In a trading update today (March 2), Schroders said AUM fell to £737.5bn for the full year, compared to £766.7bn in 2021.
The firm said acquisitions contributed £52bn but the overall drop was down to market and foreign exchange movements.
After a strong first half, volatility in the fourth quarter led to net outflows for the year of £7.6bn versus inflows of £37.3bn in 2021.
Peter Harrison, group chief executive, said: "The market challenges of 2022 provided a stress test for our strategy.
“I am encouraged by our resilient performance and that our strategy is working.
"The businesses we have been building in recent years - across wealth management, private assets and solutions - performed strongly. They are all playing an increasingly important part in our growth and now represent 53 per cent of the group's AUM.”
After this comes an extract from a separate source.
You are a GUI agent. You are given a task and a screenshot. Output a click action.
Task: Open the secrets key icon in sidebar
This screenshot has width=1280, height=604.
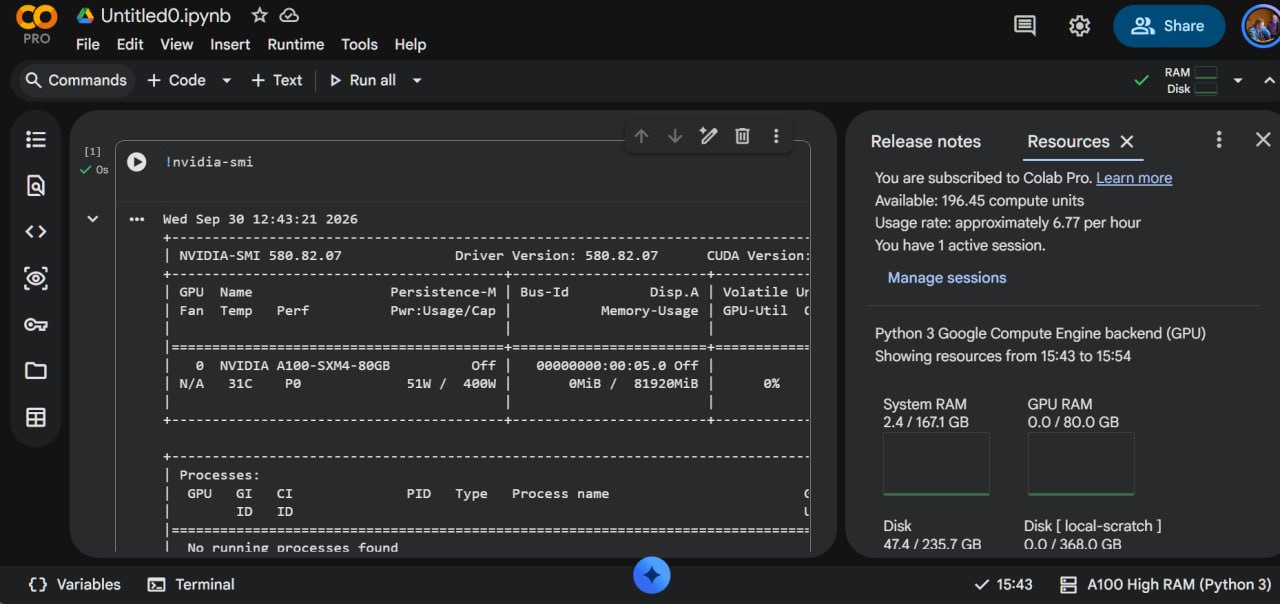(x=36, y=324)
The results showed that Schroders Capital, its private assets business, had a “record year” with £17.5bn of fundraising, of which there was particular strength in real estate and private equity.
Despite the market dynamics, the wealth management advice businesses also delivered strong organic growth of 6.6 per cent.
“Our strength more broadly is underpinned by our approach to sustainability,” Harrison said.
“We were early investors in ESG and the technology that underpins our capabilities in this area. This has proven to be the right decision and we will continue to invest in 2023 and beyond.”
Elsewhere, the results revealed that mutual funds also dropped in value with net outflows of £5.9bn compared to inflows of £8.1bn.
Schroders said this was impacted by risk-off client sentiment across most regions.
Pre-tax profits fell 23 per cent to £586.9mn from £764mn in 2021. The firm said this was impacted by mark-to-market movements on balance sheet items and acquisition related costs.
Harrison added: “2023 has started positively, particularly in Schroders Solutions. We are confident about our trajectory: our clients require broad, actively-managed solutions and we have built the capability to meet that need."
The board has recommended a final dividend of 15 pence per share, making a total dividend of 21.5 pence per share.